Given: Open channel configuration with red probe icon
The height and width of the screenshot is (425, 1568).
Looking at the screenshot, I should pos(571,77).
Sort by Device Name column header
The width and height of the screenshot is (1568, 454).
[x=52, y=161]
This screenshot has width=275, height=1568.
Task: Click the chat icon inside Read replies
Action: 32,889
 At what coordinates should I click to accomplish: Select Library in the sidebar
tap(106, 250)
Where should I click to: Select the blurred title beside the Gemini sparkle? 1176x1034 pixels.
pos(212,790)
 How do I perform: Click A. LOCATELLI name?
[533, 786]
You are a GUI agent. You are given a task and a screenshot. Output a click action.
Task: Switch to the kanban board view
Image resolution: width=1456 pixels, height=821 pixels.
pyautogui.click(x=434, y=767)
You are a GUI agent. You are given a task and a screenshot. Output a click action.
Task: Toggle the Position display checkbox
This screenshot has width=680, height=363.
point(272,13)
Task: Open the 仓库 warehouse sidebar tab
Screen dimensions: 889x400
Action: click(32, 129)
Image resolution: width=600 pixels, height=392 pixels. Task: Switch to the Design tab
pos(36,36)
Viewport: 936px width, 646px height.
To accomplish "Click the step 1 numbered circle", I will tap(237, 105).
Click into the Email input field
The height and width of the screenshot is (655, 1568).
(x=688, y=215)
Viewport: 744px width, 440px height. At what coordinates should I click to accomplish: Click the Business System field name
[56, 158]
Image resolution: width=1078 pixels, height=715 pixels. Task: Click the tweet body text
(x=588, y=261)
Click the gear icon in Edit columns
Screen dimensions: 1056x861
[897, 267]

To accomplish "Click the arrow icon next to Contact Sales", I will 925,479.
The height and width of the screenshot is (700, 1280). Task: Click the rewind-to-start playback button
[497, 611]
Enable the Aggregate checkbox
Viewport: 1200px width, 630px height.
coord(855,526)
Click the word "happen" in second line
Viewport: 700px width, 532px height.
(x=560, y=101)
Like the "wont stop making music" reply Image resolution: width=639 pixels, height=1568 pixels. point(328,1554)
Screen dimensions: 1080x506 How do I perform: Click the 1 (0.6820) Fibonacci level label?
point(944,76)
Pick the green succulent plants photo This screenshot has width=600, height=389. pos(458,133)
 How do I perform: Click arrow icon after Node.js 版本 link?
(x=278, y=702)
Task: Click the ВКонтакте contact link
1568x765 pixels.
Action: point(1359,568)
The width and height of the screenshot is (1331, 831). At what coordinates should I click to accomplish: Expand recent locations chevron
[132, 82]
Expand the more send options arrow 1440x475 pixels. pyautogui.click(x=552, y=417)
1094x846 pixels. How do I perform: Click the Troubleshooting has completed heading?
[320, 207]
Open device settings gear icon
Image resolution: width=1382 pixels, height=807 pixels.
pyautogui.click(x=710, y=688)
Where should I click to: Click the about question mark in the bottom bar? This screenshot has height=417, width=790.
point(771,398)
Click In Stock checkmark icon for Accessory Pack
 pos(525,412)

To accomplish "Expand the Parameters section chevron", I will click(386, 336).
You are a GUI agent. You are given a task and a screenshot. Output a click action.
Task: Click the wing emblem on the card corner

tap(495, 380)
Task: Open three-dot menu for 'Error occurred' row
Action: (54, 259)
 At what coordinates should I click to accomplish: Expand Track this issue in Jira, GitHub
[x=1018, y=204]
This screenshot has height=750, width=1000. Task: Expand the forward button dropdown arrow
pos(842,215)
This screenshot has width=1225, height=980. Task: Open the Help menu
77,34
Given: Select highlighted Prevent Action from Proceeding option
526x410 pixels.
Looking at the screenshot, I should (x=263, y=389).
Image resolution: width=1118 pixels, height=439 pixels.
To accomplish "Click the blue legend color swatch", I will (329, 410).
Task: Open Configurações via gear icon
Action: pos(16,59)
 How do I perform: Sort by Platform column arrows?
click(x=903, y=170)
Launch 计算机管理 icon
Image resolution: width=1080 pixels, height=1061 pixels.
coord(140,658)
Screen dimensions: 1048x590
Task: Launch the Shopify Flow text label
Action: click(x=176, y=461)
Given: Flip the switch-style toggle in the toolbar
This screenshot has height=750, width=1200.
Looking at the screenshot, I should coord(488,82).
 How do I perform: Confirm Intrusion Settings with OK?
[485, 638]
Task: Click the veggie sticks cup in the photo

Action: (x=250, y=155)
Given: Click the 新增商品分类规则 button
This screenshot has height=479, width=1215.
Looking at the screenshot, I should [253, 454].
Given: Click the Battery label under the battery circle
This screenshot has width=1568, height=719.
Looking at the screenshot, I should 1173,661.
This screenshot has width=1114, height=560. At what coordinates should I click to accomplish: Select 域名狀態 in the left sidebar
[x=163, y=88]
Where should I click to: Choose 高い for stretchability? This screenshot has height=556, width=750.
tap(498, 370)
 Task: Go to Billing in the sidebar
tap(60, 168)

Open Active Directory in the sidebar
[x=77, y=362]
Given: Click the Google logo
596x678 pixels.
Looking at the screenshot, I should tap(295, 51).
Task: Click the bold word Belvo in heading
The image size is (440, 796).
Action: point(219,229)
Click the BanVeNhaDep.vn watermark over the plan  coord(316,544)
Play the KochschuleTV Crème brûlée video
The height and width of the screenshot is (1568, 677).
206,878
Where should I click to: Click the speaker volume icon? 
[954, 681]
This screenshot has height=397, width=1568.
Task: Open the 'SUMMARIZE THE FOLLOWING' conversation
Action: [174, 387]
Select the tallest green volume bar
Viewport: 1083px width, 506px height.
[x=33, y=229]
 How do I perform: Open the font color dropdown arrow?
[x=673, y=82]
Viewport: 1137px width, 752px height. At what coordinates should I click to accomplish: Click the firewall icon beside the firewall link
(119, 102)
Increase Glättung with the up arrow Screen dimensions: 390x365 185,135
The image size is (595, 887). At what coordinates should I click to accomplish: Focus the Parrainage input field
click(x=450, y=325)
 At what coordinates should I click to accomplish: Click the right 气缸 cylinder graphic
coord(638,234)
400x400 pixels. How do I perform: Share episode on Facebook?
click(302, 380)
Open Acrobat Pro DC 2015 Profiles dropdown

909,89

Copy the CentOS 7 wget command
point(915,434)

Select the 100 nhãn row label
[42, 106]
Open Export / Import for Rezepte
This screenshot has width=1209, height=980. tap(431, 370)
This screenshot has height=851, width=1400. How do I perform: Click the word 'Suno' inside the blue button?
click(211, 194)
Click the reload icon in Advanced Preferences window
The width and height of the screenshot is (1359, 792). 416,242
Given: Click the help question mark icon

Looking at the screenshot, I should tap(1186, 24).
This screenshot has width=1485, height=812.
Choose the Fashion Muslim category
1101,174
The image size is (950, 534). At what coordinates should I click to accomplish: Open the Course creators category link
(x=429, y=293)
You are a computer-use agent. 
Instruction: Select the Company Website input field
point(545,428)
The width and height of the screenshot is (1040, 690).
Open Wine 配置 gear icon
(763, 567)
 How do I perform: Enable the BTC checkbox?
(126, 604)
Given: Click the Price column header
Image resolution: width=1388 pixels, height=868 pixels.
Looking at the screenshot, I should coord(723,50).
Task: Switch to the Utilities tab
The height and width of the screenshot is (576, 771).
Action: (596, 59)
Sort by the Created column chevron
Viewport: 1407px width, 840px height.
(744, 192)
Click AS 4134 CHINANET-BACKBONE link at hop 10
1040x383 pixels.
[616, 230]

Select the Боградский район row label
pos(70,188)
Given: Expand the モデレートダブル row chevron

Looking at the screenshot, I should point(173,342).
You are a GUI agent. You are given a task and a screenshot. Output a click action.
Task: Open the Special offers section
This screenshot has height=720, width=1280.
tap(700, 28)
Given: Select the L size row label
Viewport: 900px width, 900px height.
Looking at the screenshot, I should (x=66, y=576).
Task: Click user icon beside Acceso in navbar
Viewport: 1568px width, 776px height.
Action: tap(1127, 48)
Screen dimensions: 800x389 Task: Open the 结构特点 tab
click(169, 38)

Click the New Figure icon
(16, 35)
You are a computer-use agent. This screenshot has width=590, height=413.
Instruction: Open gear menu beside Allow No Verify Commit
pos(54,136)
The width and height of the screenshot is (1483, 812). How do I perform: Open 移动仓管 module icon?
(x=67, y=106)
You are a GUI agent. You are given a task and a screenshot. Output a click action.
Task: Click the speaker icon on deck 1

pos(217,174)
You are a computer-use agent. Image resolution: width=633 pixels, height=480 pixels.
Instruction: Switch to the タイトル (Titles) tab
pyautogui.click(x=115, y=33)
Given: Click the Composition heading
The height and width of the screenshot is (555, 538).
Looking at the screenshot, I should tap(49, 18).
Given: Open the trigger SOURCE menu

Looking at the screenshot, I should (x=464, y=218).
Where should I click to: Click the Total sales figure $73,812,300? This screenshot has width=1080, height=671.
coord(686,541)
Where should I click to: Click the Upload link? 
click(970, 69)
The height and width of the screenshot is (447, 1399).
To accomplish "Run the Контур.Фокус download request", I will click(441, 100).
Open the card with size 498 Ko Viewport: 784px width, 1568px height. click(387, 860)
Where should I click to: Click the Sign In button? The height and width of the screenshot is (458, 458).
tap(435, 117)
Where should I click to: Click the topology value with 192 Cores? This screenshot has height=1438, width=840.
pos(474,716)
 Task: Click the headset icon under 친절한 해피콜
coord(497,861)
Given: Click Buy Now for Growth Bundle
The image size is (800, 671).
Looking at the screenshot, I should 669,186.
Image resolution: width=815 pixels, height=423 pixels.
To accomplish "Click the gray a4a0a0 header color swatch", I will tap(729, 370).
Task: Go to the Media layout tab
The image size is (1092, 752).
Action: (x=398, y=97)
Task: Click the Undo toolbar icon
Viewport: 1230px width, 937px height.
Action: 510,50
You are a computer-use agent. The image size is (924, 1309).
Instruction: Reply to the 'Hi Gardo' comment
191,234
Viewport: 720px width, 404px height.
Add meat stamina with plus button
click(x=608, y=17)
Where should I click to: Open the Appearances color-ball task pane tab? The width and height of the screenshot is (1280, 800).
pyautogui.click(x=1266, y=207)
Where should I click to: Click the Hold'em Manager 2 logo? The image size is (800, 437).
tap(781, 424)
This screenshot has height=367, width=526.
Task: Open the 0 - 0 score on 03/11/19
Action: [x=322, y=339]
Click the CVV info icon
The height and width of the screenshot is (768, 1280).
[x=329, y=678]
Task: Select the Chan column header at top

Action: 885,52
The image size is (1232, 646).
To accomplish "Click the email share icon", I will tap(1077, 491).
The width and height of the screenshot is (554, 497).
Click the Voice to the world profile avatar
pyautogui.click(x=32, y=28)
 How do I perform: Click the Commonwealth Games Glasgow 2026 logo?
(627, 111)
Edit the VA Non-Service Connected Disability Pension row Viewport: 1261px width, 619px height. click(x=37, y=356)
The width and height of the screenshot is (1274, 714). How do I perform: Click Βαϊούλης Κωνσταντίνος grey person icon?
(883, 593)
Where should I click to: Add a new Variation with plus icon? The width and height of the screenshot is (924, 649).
= = =
Task item: Print, unaltered, every line from the beginning of the material down to the line with "Task: Switch to the kanban board view".

Answer section:
Given: Open channel configuration with red probe icon
The height and width of the screenshot is (425, 1568).
Looking at the screenshot, I should pos(571,77).
Sort by Device Name column header
The width and height of the screenshot is (1568, 454).
[x=52, y=161]
This screenshot has width=275, height=1568.
Task: Click the chat icon inside Read replies
Action: 32,889
 At what coordinates should I click to accomplish: Select Library in the sidebar
tap(106, 250)
Where should I click to: Select the blurred title beside the Gemini sparkle? 1176x1034 pixels.
pos(212,790)
 How do I perform: Click A. LOCATELLI name?
[533, 786]
You are a GUI agent. You are given a task and a screenshot. Output a click action.
Task: Switch to the kanban board view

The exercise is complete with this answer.